What is needed is not merely reform, but the fundamental transformation of culture, policy and institutions to address the root causes of structural racism. Campaigns such as Reparations for Torture Victim survivors in Chicago and Safety Beyond Policing in New York are examples of visionary initiatives that make demands that would lead to the reconstituting of the public safety net.
There must be a divestment from the oppressive, punitive systems of policing and incarceration and an investment of resources to benefit those who need it most, those who have been systematically disenfranchised. Also important is establishing reparatory justice for those who are victims of brutality and the surviving family members of those who have been murdered.
Linking these efforts to campaigns that are pushing back against international trade agreements like the Trans-Pacific Partnership are the new ways that Black communities are grasping at the root, like dear sister former-Black Panther Assata Shakur admonished members of our movements to do. And in focusing on root causes, the movement is necessarily raising real questions about the nature global capitalism and the displacement and criminalization that are key features of it.
Transnational commitments to upend global capitalism
Connecting to the international community is key to US-based Blacks winning some semblance of justice in the face of structural racism. However, any gains in this field will be short-lived if there is only one-sided solidarity.
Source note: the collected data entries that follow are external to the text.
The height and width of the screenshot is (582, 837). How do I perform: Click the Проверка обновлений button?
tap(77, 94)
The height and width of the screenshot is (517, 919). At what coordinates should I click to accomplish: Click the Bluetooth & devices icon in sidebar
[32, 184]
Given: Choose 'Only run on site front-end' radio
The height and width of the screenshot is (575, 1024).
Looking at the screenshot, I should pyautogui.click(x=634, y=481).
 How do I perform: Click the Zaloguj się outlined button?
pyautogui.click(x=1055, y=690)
The reality is that Black communities across the globe have always connected for mutual support, and the beginnings of a similar practice are emerging today.
Black communities across the globe have always connected for mutual support, and the beginnings of a similar practice are emerging today.
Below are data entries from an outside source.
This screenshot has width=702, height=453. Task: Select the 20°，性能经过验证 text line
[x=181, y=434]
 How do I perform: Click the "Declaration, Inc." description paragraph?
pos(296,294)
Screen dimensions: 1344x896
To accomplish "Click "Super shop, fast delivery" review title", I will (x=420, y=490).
Communities from Kenya, Venezuela, Germany, South Africa, Brazil, Israel, Palestine and other countries have been demonstrating solidarity, and US-based activists have reciprocated. Building Black power across continents and nations is critical. Formations such as the Pan African Network in Defense of Migrant Rights, an Africa-wide network based in Kenya, #BlackLivesMatter and its chapters founded outside of the US, the European Network for People of African Descent and others, help materialize the possibility of a global movement to challenge neoliberalism and global financial institutions.
Black people in other regions like Europe and the Caribbean experience the systematic devaluation of Black life as well. Remnants of colonialism reinforce modern discriminatory practices, often coupled with practices exported from the US. From mass deportations to mass deaths in the Mediterranean Sea caused by Western nations that continue to prey on African countries and other economically depressed nations, forcing them into oppressive trade policies that cause families to make difficult decisions to migrate, it is imperative that our movements continue to take a visible stand against the injustice and decry abuse whenever governments put the blame on refugee and migrant populations.
Key flashpoints in history have often led to a reinvigoration of social movements, but the very nature of social movements is that the scope of work is beyond that of a singular issue. As Caribbean-American poet Audre Lorde aptly stated, “there is no such thing as a single issue struggle, as we do not live single issue lives.”
The hallmark of this movement is that there is not one issue. The movement is for racial justice that goes beyond one geographic community and one particular Black person. The struggle will always be for democratic societies that work for all of us. Truly, Black people and other marginalized communities have always struggled for transformational justice believing that another world is possible. But it is clear we will not get there until all Black lives matter.